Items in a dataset
***

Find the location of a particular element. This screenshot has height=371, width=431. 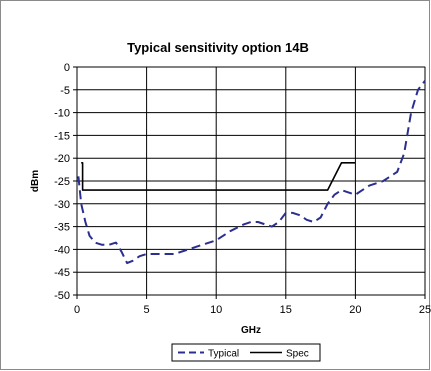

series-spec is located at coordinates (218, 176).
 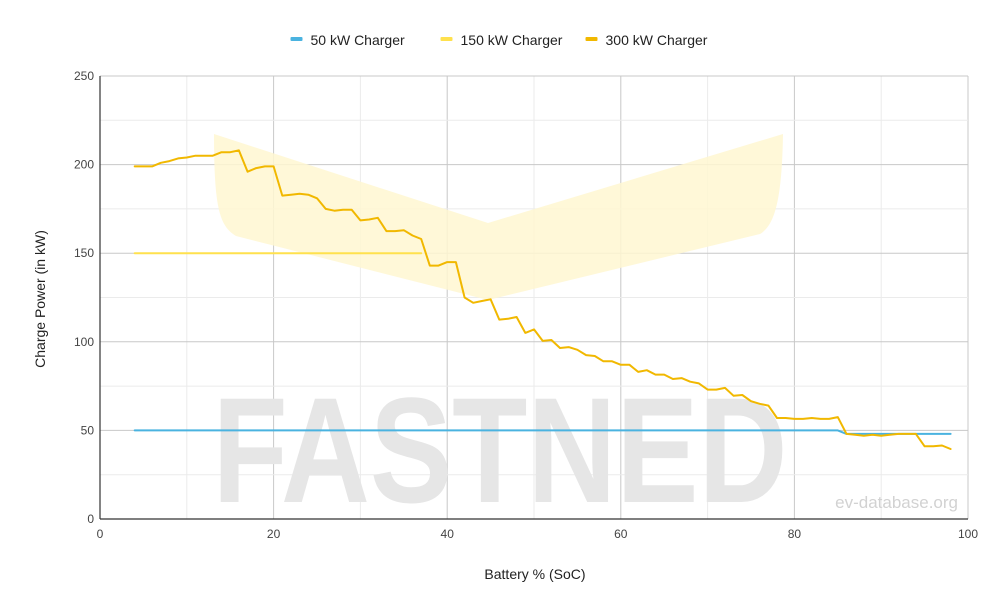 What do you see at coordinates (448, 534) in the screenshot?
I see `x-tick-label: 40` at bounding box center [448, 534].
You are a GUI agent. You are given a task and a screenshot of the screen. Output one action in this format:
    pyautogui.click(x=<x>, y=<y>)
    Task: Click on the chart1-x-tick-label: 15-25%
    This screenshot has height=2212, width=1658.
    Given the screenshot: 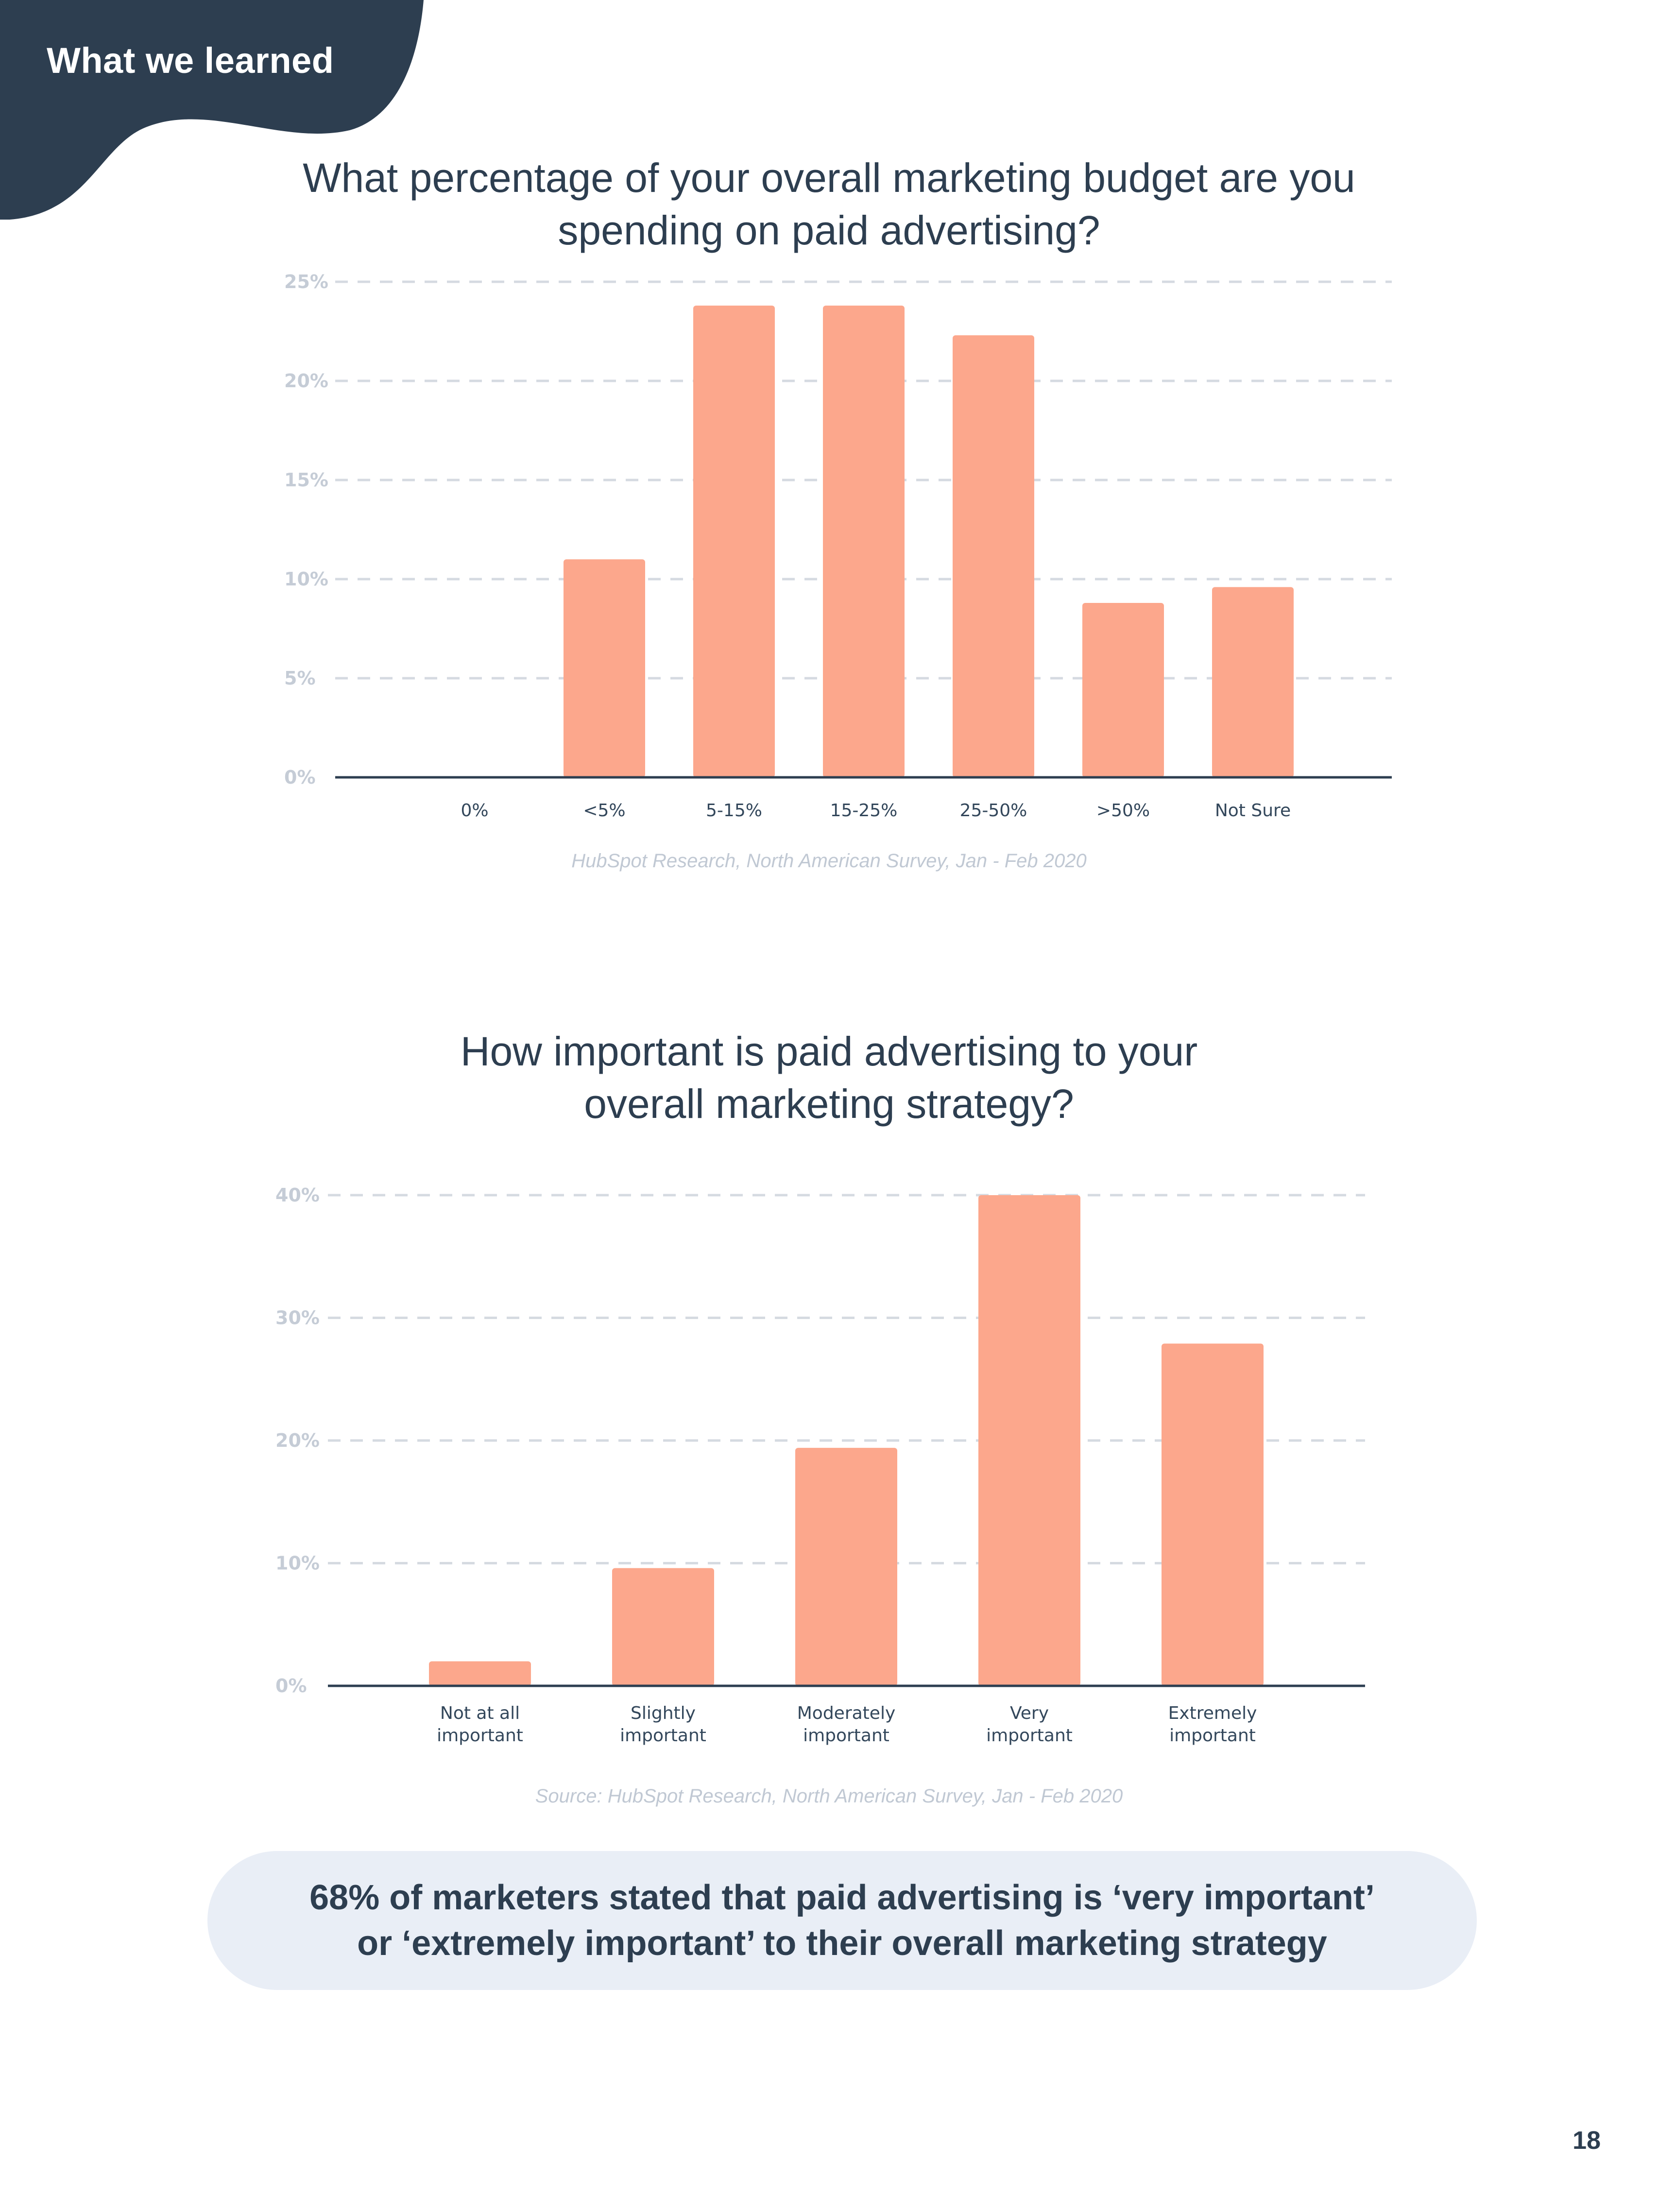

***

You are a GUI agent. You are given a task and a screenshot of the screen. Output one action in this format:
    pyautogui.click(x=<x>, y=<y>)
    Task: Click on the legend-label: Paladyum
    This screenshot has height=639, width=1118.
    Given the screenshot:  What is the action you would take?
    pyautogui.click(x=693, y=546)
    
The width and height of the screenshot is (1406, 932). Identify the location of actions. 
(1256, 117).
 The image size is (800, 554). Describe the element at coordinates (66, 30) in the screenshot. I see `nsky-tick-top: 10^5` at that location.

***

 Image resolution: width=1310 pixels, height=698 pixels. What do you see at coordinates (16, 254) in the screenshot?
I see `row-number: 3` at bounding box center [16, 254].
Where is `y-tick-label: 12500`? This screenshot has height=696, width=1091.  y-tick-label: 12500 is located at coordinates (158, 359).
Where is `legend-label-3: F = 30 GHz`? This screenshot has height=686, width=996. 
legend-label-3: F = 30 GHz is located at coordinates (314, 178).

***

Please convert everything from the line containing "has height=686, width=996." down to the line containing "legend-label-3: F = 30 GHz is" into a Markdown table with the columns Row and Line. Number each line and leave out blank lines.

| Row | Line |
|---|---|
| 1 | Where is `legend-label-3: F = 30 GHz`? This screenshot has height=686, width=996.  |
| 2 | legend-label-3: F = 30 GHz is located at coordinates (314, 178). |